— START SUPPLIED INFORMATION —

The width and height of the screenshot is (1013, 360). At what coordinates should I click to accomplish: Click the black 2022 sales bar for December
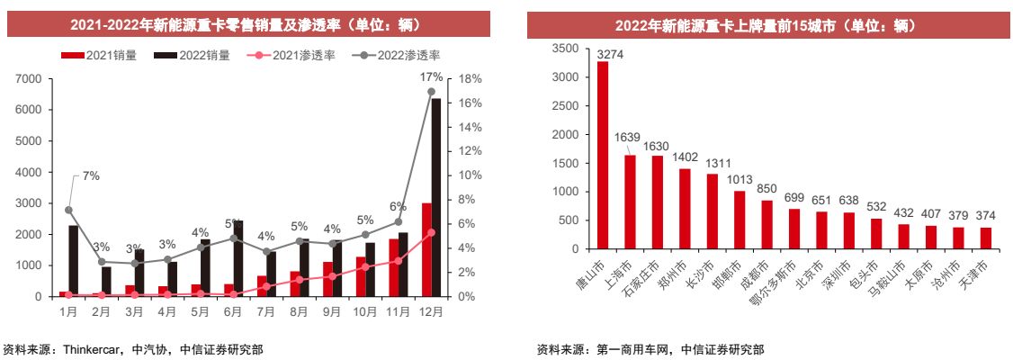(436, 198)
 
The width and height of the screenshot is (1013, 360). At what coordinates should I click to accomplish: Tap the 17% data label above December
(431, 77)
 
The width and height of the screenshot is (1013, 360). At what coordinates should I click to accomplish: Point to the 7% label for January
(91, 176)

— END SUPPLIED INFORMATION —
— START SUPPLIED INFORMATION —

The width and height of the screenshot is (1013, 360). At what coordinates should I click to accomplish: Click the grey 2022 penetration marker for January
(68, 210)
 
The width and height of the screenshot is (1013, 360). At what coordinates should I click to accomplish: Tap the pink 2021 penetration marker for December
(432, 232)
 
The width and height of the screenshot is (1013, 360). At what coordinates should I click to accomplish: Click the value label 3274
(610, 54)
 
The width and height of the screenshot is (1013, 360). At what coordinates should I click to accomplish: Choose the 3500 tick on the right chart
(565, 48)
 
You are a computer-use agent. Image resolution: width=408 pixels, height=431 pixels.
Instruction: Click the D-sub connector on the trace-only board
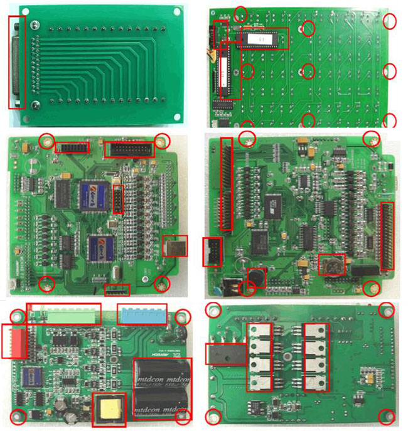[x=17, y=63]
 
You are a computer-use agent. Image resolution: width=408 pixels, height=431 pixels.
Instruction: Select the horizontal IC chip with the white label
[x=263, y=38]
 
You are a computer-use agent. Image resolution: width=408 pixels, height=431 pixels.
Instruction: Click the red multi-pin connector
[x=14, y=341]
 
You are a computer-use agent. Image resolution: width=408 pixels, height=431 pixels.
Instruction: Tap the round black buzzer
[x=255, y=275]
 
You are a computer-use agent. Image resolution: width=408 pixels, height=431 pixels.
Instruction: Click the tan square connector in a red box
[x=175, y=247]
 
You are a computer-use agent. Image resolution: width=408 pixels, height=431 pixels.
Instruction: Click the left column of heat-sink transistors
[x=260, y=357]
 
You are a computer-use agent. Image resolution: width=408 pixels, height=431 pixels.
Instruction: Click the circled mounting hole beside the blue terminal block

— END SUPPLIED INFORMATION —

> **GIVEN PROBLEM**
Find each line in the material above that contains the word "December" and copy it out in full.

> **EXPECTED OUTPUT**
The width and height of the screenshot is (1013, 360). At what coordinates should I click to accomplish: Click the black 2022 sales bar for December
The width and height of the screenshot is (1013, 360). At what coordinates should I click to accomplish: Tap the 17% data label above December
The width and height of the screenshot is (1013, 360). At what coordinates should I click to accomplish: Tap the pink 2021 penetration marker for December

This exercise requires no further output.